As signed into law, SB 4 would allow local law enforcement to question legally detained or arrested people about their immigration status, potentially land law enforcement leaders in jail or require them to pay a fine if they actively discourage their officers from asking about immigration status, and make all immigration detainer requests from Immigration and Customs Enforcement mandatory for local jails to comply with. Detainers, which are not mandatory to comply with, are requests from Immigration and Customs Enforcement to hold a person with unclear or undocumented legal status for 48 hours after they would have otherwise been released from jail, so that ICE can take them into custody. In 2015, honoring immigration detainers cost Texas county jails more than $60 million, according to the Texas Commission on Jail Standards.

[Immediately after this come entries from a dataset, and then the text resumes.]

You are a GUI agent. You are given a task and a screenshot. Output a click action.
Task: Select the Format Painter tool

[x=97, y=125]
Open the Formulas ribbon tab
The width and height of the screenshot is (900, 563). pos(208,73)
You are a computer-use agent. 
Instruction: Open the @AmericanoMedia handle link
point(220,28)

The controversial immigration measure, dubbed a “show me your papers” law, passed through the Texas Legislature and was signed by Governor Greg Abbott earlier this year, despite numerous protests and overwhelming opposition from more than a thousand people who showed up to testify against the bill.

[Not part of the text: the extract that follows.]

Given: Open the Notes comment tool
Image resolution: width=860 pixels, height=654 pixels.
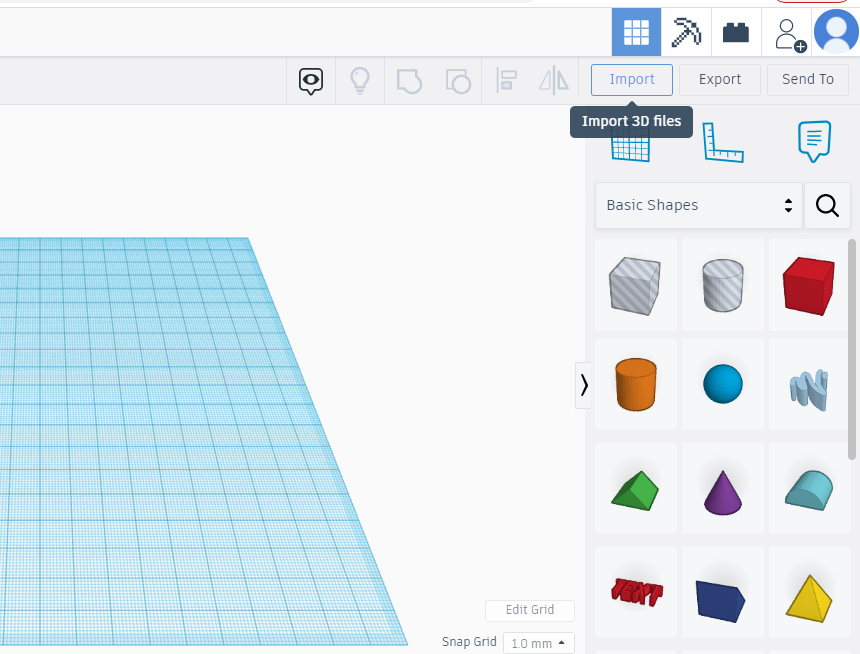Looking at the screenshot, I should (814, 141).
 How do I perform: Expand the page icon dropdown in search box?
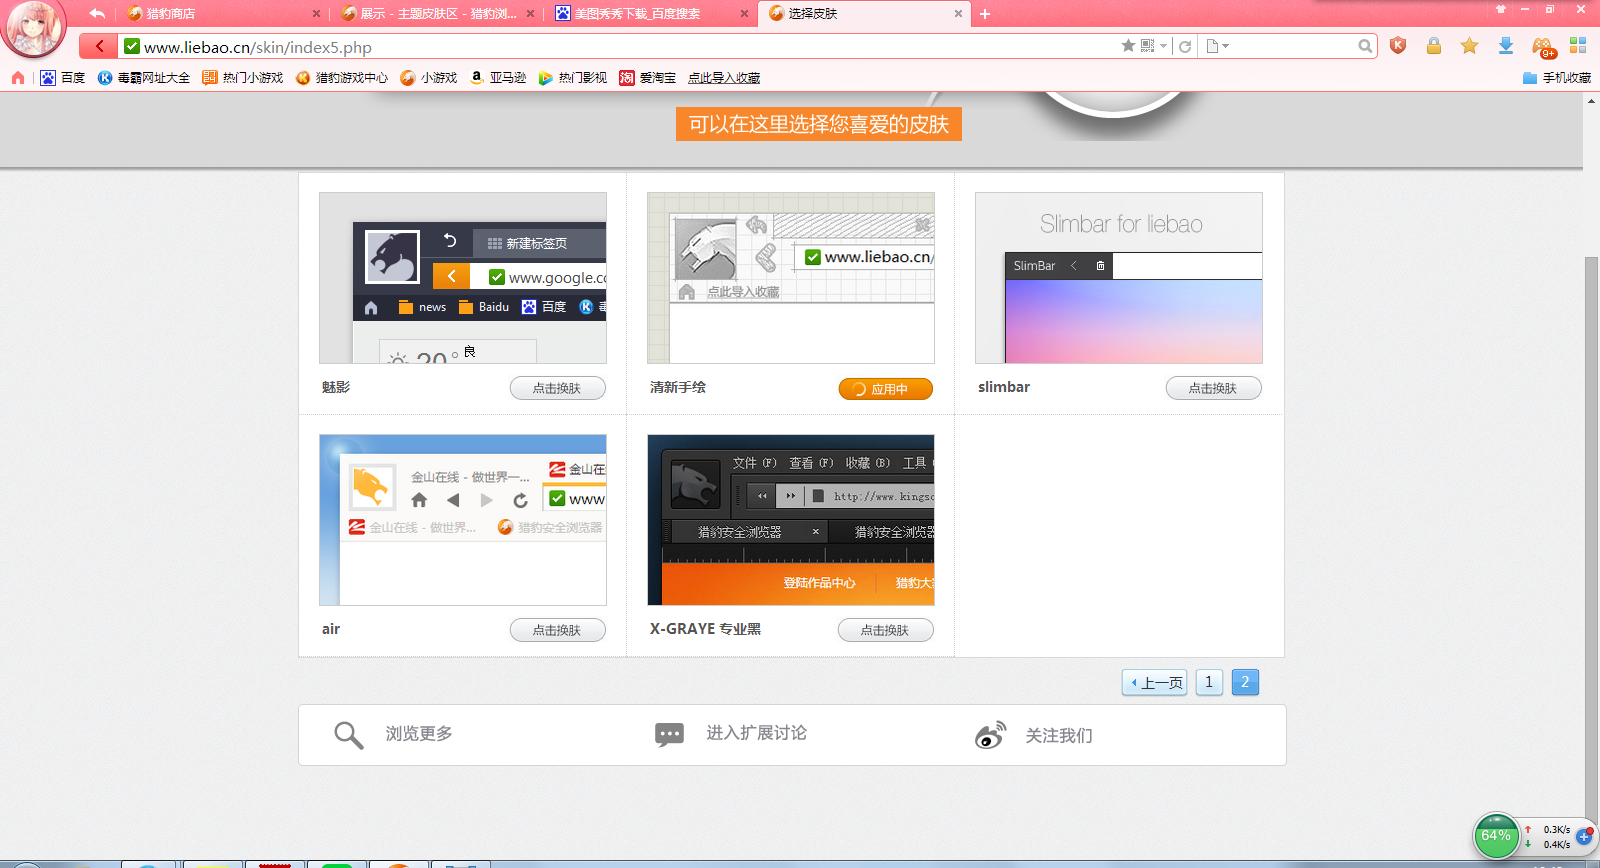(1226, 46)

Back in August, U.S. District Judge Orlando Garcia temporarily blocked the law from being enacted, simultaneously ruling against major provisions of the bill: local jails would not be required to comply with all ICE detainers (Garcia determined this was a violation of the Fourth Amendment,) and law enforcement leaders could not be barred from implementing policies discouraging officers from asking about immigration.

Garcia did not rule against the provision of SB 4 that allows law enforcement to ask about immigration status — but he did stress that law enforcement officials are not allowed to detain people solely because of their status.

Paxton filed a motion to appeal Garcia’s ruling, and the the state presented its arguments to unblock SB 4 on Friday morning in front of the notoriously conservative appeals court.

“We delivered a strong case for allowing Senate Bill 4 to take effect, pending our appeal, because of the far-reaching public safety consequences of the lower court’s order,” Paxton said in a statement.

For now, all there is left to do is wait: The judges announced they would not be reaching a decision on the appeal on Friday, according to Perales. Meanwhile, arguments for Garcia’s preliminary injunction are scheduled to begin on November 6.

“The court asked very difficult questions of both sides. They were very engaged,” said Lee Gelernt, an American Civil Liberties Union lawyer representing plaintiffs, during a press conference. “We’ll have to wait and see what happens.”